Yapay zekanın insan zekasını hiçbir zaman geçemeyeceğini söyleyen Sağlıkta İşbirliği Platformu Başkanı Prof. Dr. Melih Bulut, yerli ve milli yapay zekaya ihtiyaç olduğunu vurguladı. Prof. Dr. Bulut, “İnsan duygu, vicdan ve şefkat dolu bir canlıdır. Tabi ki kötü yanları da var ama insan zekası hiçbir şeyle karşılaştırılamaz. İnsan; zeka, beyin ve zihin olarak çok inanılmaz bir varlık” dedi.
“GENÇLERİN YAPAY ZEKAYA MUAZZAM İLGİSİ VAR”
Üniversitelerde öğrencilerin kurduğu yapa zeka kulüplerinin çok kıymetli olduğunu belirten Prof. Dr. Bulut, “Yapay zekanın ve teknolojilerinin sağlık alanında kullanılmasıyla ‘sağlık zekası’ kavramı oluştu. Türkiye yapay zekada çok hızlı gelişme kaydediyor. Çin, ABD ve Hindistan yapay zeka konusunda önde olan ülkeler. Türkiye de hemen onların arkasından geliyor. Gençlerin yapay zekaya muazzam bir ilgisi var. Öğrenciler bütün üniversitelerde yapay zeka kulüpleri kuruyor. Kendilerini hemen adapte ediyorlar ve üretim yapıyorlar. O yüzden hızla ilerliyoruz ve kendimizi geliştiriyoruz. Dünya çapında sağlıkta yapay zeka projeleri yapan arkadaşlarımız var” diye konuştu.
“YAPAY ZEKAYİ İYİ KULLANAN SAĞLIKÇI BAŞARILI OLACAK”
İlaç keşfinde yapay zekanın büyük kolaylık sağlayacağını aktaran Prof. Dr. Bulut, “Sağlıkta hastalığın teşhisi için yapılan testlerin süreleri yapay zekayla oldukça kısalacak. İnsan hayatını kolaylaştıracak. Gelecekte sağlıkta yapa zekayı iyi kullanan sağlıkçılar ve kullanamayan sağlıkçılar diye iki grup oluşacak. Kim yapay zekayı daha iyi kullanabilirse o başarılı olacak. Hastalıkların teşhisinde, tedavinin planlamasında, sağlık içi eğitimde, ilaç araştırmalarında yapa zeka önemli, büyük kolaylık sağlayacak. Örneğin, eskiden ilaç keşfi 12 yıl sürerken yapay zekayla bu aylara hatta haftalara indi. O yüzden yapay zeka özellikle sağlıkta son derece kullanışlı bir teknoloji” ifadelerini kullandı.

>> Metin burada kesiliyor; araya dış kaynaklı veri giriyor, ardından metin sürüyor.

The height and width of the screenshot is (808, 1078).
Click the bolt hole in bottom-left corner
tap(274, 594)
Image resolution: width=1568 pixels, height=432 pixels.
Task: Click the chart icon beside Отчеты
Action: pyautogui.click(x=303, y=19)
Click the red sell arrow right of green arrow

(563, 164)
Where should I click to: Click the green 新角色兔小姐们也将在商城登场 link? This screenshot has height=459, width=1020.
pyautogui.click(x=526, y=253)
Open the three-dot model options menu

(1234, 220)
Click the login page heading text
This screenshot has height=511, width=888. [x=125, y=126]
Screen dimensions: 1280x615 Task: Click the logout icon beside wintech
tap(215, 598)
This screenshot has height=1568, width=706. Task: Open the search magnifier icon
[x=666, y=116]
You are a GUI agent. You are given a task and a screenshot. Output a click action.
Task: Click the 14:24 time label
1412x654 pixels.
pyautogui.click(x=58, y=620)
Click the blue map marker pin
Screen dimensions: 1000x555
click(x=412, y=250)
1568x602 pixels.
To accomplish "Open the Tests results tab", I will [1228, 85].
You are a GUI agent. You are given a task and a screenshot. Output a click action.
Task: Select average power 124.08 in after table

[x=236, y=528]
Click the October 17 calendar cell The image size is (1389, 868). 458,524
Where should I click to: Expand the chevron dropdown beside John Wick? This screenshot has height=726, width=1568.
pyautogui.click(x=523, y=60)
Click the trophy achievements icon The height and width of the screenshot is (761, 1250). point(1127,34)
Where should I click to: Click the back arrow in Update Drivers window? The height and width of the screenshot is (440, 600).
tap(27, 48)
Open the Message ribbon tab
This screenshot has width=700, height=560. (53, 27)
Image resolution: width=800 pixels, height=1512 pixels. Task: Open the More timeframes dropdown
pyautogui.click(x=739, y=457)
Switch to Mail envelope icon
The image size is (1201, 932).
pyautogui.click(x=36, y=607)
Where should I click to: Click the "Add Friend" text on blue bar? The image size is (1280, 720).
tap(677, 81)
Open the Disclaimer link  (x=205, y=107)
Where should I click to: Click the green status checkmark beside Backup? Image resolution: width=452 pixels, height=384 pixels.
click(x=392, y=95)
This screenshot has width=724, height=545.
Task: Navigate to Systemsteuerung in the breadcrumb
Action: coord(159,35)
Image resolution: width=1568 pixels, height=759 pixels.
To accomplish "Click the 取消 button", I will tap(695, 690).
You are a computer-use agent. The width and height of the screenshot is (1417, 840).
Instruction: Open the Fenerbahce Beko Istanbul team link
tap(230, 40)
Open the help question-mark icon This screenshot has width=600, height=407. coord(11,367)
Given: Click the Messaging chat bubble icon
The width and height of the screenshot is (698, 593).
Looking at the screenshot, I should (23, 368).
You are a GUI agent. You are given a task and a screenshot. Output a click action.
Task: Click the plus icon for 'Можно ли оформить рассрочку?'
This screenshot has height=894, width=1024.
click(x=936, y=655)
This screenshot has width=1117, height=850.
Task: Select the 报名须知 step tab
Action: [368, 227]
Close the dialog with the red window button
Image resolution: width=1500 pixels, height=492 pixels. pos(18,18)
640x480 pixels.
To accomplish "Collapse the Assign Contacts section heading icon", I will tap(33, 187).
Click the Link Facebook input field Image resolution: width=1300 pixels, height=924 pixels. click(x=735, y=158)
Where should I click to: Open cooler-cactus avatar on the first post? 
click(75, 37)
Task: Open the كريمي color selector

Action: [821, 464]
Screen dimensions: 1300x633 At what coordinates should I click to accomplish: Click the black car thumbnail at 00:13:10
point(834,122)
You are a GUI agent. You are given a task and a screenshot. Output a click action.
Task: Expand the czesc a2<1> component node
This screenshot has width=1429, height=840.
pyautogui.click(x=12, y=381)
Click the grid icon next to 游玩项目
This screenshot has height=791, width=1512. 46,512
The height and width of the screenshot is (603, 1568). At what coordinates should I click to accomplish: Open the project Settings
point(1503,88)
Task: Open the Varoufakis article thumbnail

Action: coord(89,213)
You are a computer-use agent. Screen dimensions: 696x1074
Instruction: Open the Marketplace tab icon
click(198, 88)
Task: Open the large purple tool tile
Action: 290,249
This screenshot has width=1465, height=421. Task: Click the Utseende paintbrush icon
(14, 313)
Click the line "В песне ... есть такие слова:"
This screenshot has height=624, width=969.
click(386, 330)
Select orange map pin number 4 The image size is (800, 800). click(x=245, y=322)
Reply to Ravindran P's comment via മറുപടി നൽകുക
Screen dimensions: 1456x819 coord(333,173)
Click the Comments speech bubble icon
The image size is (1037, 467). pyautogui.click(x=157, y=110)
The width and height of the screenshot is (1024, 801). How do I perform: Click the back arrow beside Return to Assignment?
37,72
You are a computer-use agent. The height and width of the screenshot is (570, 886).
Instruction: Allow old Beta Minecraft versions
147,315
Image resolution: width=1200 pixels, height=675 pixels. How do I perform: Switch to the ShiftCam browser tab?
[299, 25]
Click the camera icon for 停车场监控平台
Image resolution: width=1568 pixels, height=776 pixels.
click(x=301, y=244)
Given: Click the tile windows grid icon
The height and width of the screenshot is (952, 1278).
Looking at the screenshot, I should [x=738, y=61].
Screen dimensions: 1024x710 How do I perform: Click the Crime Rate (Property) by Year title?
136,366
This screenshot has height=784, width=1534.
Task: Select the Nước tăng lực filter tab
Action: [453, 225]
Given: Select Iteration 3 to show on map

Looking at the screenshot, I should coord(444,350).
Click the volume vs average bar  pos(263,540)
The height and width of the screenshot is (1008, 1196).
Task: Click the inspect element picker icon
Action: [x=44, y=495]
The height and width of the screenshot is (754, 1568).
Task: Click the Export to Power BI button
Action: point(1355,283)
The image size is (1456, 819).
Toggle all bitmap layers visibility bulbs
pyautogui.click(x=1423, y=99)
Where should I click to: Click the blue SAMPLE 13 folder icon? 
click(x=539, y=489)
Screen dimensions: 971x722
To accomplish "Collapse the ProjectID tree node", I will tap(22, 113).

Gelecekte tıbbın bütün uzmanlık alanlarında yapay zekanın kullanılacağını söyleyen Prof. Dr. Melih Bulut, yapay zekanın meme kanserini doktorlardan daha doğru ve hızlı teşhis edebildiğini dile getirdi.
“SAĞLIKTA YAPAY ZEKA TEKNOLOJİYİ UCUZLATACAK”
Yapay zekada insana özgü vicdan ve şefkat duygusunun olmadığını belirten Prof. Dr. Bulut, ne verirseniz yapay zekanın onun karşılığını veren bir teknoloji olduğunu ifade etti. Prof. Dr. Bulut, “Örneğin, yapay zekaya önyargı yüklerseniz, önyargılı olur. Ama herkese eşit davranan bir yapay zeka oluşturursanız mükemmel bir yapay zeka olur. Yapay zeka, geniş kitlelerin sağlık olanaklarından yararlanmasına da fırsat tanıyacak. Bir beklentim de teknolojiyi ucuzlatmasıdır. Sağlık teknolojilerine herkesin erişmesi kolay değil. Yapay zekayla bu problemin çözüleceğine inanıyoruz” dedi.
AKILLI SAĞLIK
Bilgi çağı kapanıp akıl çağının başladığını belirten Göz Hastalıkları Uzmanı Dr. Öğr. Üyesi Nilüfer Köylüoğlu ise, “Sağlık aklı gerektiriyor. Bütün sistemlerde akıllık davranabiliyorsak, koruyucu hekimliği çalıştırabiliyorsak, branşlar arasında multidisipliner yaklaşımı örebiliyorsak o zaman ileri hastalık evrelerine gitmiyoruz. Komplikasyonlar, ameliyatlar yerine daha erken evrede süreci yönetebiliyoruz. Sağlık bütçelerini daha akıllı bir şekilde yönetmeliyiz. Yapay zeka bunu yapabilmek için gerekli teknolojik altyapı olarak konumlandırılıyor. Diyabet giderek artıyor, insan nüfusu yaşlanıyor buna bağlı olarak kronik hastalıklar çözüm bekliyor. Yapay zeka bu sorunlara nasıl çözüm getirir bunlara çalışıyoruz” diye konuştu.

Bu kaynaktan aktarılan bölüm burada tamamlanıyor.